Given request A:
Gather every row containing the string "throw" and copy each one in full. Only matches with the same capitalization count.

# Do you really need all this?



## Dave Maciak (Dec 11, 2021)

Back in prehistoric times I moved up from an F to an FTN,  Wow! A camera with an onboard light meter!  What next? This afternoon I read the Nikon ad and tech specs for the Z9.
Unless you're a pro, do you really need all of that or do you just like to have all those features--and never use most?
Reminds me of some of the 4WD vehicles I see loaded with everything to go off road.  Most go off road through the carwash and never see dirt.  Don't get me wrong, I use a D780 and a lot of features are rarely used or just ignored.
Sorry if this boils your blood, but I wonder.


----------



## Jeff15 (Dec 11, 2021)

The best thing I ever did is get rid of my DSLR gear......


----------



## 480sparky (Dec 11, 2021)

Many of the 'features' are software-driven.  They don't add any weight or mechanicals to the camera.


----------



## Ysarex (Dec 11, 2021)

Dave Maciak said:


> Back in prehistoric times I moved up from an F to an FTN,  Wow! A camera with an onboard light meter!  What next? This afternoon I read the Nikon ad and tech specs for the Z9.
> Unless you're a pro, do you really need all of that or do you just like to have all those features--and never use most?
> Reminds me of some of the 4WD vehicles I see loaded with everything to go off road.  Most go off road through the carwash and never see dirt.  Don't get me wrong, I use a D780 and a lot of features are rarely used or just ignored.
> Sorry if this boils your blood, but I wonder.


Comes with the camera, you're free to ignore. I have a Nikon Z7. I bought it for the sensor. I use the sensor and I use the light meter and metering functions to help me better use the sensor, I use the EC function and semi-auto exposure modes to better help me use the sensor and I use the single focus point AF function frequently but not always. If the camera does anything else I don't want to know about it.

I started with film and cameras without built-in light meters back in the late 60s. When digital showed up I made the switch -- very positive move. Digital is so much easier.


----------



## Hardus Nameous (Dec 11, 2021)

I don't use all the features on my D3200.  I also haven't used the self timer on my FTN so technically I haven't even used all the features of that camera either.  I am an amateur of amateurs though.......


----------



## 480sparky (Dec 11, 2021)

I can't think of any camera I've ever used, no matter when, where I used the T setting.

Given request B:
The thread includes a claim that the many features on modern cameras add no weight or mechanical parts. In one to three sentences, state the reason it gives.

Information shown:
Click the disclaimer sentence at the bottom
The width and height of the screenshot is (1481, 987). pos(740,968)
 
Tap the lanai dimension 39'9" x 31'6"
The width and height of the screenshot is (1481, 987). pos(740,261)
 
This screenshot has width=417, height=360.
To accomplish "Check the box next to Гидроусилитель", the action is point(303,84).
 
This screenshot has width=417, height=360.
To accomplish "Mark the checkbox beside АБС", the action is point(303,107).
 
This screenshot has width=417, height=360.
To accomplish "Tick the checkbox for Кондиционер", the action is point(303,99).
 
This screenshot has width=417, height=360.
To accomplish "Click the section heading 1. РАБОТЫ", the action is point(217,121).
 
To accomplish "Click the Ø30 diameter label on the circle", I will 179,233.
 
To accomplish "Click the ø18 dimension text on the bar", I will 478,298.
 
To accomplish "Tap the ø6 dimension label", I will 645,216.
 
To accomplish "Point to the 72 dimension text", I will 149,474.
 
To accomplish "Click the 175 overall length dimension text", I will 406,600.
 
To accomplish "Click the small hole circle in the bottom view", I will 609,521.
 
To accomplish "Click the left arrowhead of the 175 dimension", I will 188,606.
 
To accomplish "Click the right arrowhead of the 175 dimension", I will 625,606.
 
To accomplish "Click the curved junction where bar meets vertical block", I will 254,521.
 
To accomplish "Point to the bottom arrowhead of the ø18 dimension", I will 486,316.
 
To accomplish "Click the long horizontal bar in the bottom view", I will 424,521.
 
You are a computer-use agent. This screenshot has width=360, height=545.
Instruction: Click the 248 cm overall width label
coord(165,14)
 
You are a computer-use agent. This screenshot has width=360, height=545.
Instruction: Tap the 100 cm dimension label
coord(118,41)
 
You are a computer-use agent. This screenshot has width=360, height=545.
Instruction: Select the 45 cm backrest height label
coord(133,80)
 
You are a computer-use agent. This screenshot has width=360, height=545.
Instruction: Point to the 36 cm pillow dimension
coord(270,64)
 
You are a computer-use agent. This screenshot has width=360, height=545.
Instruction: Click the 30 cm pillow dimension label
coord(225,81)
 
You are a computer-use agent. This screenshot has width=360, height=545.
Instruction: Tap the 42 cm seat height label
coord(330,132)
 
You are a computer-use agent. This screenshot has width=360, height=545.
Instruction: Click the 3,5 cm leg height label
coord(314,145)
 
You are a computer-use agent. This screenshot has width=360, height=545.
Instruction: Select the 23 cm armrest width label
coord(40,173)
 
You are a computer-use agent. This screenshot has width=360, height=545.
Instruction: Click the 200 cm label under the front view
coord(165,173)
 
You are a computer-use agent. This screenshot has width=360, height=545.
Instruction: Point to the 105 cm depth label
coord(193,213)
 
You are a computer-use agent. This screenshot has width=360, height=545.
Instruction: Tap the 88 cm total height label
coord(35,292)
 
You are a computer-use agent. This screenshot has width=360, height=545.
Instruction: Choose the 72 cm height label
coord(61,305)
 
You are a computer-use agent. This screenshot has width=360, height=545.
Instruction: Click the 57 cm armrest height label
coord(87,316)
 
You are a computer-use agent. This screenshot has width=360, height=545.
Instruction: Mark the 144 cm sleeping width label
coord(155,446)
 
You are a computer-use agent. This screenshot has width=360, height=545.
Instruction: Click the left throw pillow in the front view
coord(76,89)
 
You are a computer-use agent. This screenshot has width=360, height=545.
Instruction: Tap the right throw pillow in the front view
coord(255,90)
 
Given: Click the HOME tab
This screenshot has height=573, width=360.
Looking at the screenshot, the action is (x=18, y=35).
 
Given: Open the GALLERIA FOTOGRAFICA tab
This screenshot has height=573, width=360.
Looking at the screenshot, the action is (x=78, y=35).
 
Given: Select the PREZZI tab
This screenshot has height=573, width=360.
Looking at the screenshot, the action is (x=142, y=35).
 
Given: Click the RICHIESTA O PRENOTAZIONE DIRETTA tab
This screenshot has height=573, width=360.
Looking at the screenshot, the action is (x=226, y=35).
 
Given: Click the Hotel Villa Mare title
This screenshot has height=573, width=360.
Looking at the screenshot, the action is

Correct answer A:
Instruction: Click the left throw pillow in the front view
Instruction: Tap the right throw pillow in the front view

Correct answer B:
Many of the features are software-driven. Because they exist in software, they add no weight or mechanical parts to the camera.